Untuk waktu salat lainnya, dibutuhkan konversi antara ketinggian matahari dengan waktu tertentu dengan rumus sebagai berikut
<math display=block>T(\alpha) = \frac{1}{15} \arccos \left( \frac{-\sin(\alpha)-\sin(\phi)\sin(\delta)}{\cos(\phi)\cos(\delta)} \right)</math>
Rumus ini dalam satuan jam memberikan perbedaan antara waktu Zuhur dengan waktu ketika matahari berada di suatu ketinggian tertentu. Dengan kedua rumus tersebut, dapat ditentukan rumus untuk menghitung waktu salat fardu lainnya, yakni:
* Waktu terbit (suruq) dan terbenam matahari (magrib) berada pada ketinggian <math> T(-0,833^{\circ}) </math>. Sebenarnya, dalam perhitungan astronomis, waktu sejati terbit dan terbenamnya matahari berada pada <math>\alpha = 0 </math>, tetapi pantulan sinar matahari di atmosfer membuat matahari seolah 50 [[menit busur]] lebih tinggi. Dengan demikian, <math>T_{\mathsf{Suruq}} = T_{\mathsf{Zuhur}} - T(0,833^{\circ})</math> dan <math>T_{\mathsf{Magrib}} = T_{\mathsf{Zuhur}} + T(0,833^{\circ})</math>.

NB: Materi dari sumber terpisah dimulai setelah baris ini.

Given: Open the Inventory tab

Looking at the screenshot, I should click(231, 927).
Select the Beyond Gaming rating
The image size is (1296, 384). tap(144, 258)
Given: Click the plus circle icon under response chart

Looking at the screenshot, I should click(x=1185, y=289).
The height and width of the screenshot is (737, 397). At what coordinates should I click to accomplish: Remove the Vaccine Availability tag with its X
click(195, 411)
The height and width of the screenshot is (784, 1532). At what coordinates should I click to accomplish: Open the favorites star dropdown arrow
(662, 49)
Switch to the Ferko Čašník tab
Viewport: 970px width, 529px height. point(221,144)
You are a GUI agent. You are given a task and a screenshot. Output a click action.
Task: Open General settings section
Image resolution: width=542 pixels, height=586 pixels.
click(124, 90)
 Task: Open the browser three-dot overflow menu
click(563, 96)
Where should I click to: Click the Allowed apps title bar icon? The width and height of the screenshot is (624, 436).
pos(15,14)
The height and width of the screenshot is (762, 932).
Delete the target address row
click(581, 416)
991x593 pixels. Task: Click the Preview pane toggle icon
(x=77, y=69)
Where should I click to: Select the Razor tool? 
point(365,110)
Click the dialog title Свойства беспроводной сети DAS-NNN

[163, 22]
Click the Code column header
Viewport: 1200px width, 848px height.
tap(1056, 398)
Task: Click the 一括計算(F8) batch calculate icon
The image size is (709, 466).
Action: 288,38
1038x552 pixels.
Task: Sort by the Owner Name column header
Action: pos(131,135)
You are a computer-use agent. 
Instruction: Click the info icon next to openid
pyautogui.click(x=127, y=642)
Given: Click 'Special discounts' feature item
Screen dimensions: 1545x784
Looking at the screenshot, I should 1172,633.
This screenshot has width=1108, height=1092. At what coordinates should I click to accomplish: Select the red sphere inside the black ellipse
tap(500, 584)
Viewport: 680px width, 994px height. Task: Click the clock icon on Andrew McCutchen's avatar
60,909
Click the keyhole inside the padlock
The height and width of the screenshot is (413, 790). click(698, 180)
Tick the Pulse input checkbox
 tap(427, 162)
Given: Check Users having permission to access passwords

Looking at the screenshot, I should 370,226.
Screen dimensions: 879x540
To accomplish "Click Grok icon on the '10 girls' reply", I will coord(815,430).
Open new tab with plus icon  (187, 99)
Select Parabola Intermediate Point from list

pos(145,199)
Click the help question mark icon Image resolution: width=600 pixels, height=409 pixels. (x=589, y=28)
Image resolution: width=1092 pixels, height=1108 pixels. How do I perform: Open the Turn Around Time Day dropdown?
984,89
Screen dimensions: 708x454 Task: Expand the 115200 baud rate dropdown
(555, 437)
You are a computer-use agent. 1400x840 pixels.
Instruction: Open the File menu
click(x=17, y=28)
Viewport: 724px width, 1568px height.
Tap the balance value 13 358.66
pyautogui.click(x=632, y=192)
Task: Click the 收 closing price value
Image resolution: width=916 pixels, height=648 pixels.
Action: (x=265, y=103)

** Namun, dalam perhitungan waktu magrib, ketinggian suatu wilayah perlu diperhitungkan karena ketinggian suatu titik lokasi mempengaruhi waktu tepat piringan matahari tampak terbenam. Oleh karenanya, perlu ditambahkan hasil dari <math> 0,0347^{\circ} \times \sqrt{h} </math> pada angka 0,833 dengan simbol "'''h'''" menandakan ketinggian suatu lokasi dalam satuan meter.
** Guna memastikan bahwa waktu magrib benar-benar telah terjadi, hasil dari perhitungan rumus di atas biasanya ditambah 3 menit.
* Waktu Salat Subuh dan Isya memiliki rumus perhitungan yang mirip karena berdasar pada posisi matahari di bawah ufuk. Di Indonesia, terdapat dua ketetapan mengenai posisi matahari yang dijadikan patokan sebagai tanda awal memasuki waktu Subuh dan Isya, yaitu ketetapan Kemenag bahwa posisi matahari 20° di bawah ufuk timur merupakan tanda awal waktu Subuh dan posisi matahari 18° di bawah ufuk barat merupakan tanda awal waktu Isya dan ketetapan Tarjih [[Muhammadiyah]] bahwa posisi matahari 18° di bawah ufuk timur merupakan tanda awal waktu Subuh dan posisi matahari 18° di bawah ufuk barat merupakan tanda awal waktu Isya. Setiap negara mayoritas Muslim di dunia mempunyai ketetapan tersendiri terkait hal ini, tetapi [[Liga Dunia Islam]] menyepakati bahwa posisi matahari 18° di bawah ufuk timur merupakan tanda awal waktu Subuh dan posisi matahari 17° di bawah ufuk barat merupakan tanda awal waktu Isya. Oleh karena perbedaan ini, rumus yang akan dipaparkan adalah rumus yang banyak digunakan di Indonesia. Berikut rumus merupakan perhitungan waktu Subuh dan Isya berdasarkan ketetapan Kemenag <math>T_{\mathsf{Subuh}} = T_{\mathsf{Zuhur}} - T(20^{\circ})</math> dan <math>T_{\mathsf{Isya}} = T_{\mathsf{Zuhur}} + T(18^{\circ})</math> dan berdasarkan ketetapan Tarjih [[Muhammadiyah]] <math>T_{\mathsf{Subuh}} = T_{\mathsf{Zuhur}} - T(18^{\circ})</math> dan <math>T_{\mathsf{Isya}} = T_{\mathsf{Zuhur}} + T(18^{\circ})</math>.